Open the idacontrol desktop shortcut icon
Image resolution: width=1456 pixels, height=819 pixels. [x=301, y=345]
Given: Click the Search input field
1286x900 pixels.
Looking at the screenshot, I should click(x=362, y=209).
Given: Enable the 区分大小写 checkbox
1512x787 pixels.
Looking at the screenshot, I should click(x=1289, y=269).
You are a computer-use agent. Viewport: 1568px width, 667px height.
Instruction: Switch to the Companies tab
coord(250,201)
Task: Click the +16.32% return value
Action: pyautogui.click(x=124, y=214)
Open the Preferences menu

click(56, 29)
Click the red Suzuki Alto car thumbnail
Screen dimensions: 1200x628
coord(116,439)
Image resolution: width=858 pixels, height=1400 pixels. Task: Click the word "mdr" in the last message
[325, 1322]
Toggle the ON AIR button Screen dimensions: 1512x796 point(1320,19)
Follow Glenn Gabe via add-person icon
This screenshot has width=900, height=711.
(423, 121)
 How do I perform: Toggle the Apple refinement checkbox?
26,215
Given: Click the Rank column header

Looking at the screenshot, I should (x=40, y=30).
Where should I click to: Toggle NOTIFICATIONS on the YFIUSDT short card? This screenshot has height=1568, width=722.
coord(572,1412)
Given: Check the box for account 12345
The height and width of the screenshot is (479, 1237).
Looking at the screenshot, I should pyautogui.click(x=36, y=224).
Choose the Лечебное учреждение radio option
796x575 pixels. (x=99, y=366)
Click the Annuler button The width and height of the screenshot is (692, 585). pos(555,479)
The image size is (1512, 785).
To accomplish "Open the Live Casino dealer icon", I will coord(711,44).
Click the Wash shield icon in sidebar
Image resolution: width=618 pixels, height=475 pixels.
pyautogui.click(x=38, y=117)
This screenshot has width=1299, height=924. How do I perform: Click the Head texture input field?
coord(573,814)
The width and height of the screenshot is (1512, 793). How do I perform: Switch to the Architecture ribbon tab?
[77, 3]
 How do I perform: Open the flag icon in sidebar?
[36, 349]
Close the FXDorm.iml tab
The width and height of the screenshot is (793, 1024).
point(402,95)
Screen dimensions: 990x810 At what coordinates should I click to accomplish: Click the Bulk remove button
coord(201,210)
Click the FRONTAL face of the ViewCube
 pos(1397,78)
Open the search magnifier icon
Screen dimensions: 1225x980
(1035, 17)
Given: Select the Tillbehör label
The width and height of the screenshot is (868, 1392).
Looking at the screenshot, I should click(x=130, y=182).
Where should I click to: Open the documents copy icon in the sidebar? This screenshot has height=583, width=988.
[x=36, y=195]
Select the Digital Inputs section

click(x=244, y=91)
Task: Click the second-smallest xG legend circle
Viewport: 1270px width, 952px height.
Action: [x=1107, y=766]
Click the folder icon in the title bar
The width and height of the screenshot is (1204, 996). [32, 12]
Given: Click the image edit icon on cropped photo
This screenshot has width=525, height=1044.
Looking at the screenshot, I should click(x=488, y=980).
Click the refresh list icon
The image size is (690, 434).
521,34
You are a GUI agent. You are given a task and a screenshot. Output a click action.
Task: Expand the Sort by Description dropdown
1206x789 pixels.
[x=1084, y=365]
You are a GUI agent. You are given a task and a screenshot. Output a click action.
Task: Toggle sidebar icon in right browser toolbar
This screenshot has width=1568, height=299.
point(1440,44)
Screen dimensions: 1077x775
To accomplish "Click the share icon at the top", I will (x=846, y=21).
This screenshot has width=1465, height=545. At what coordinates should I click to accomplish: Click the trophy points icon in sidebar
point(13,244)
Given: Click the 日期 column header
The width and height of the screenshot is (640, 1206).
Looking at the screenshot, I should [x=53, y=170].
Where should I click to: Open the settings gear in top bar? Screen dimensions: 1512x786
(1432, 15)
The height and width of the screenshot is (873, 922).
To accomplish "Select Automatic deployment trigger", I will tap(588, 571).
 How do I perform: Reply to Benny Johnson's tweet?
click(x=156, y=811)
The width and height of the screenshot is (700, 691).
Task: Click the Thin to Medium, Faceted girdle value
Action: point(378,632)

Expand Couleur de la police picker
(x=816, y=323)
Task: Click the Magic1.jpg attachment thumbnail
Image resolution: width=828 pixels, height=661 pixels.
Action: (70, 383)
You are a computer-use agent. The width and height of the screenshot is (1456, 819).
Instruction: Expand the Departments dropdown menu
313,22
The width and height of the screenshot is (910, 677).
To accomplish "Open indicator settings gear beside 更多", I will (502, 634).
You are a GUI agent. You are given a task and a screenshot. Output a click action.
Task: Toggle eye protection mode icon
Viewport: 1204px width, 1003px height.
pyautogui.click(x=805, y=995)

:::::

**Goal**. How many lines in the rows above contain the word "Switch"? Reply with the number alone.

**Complete output**. 2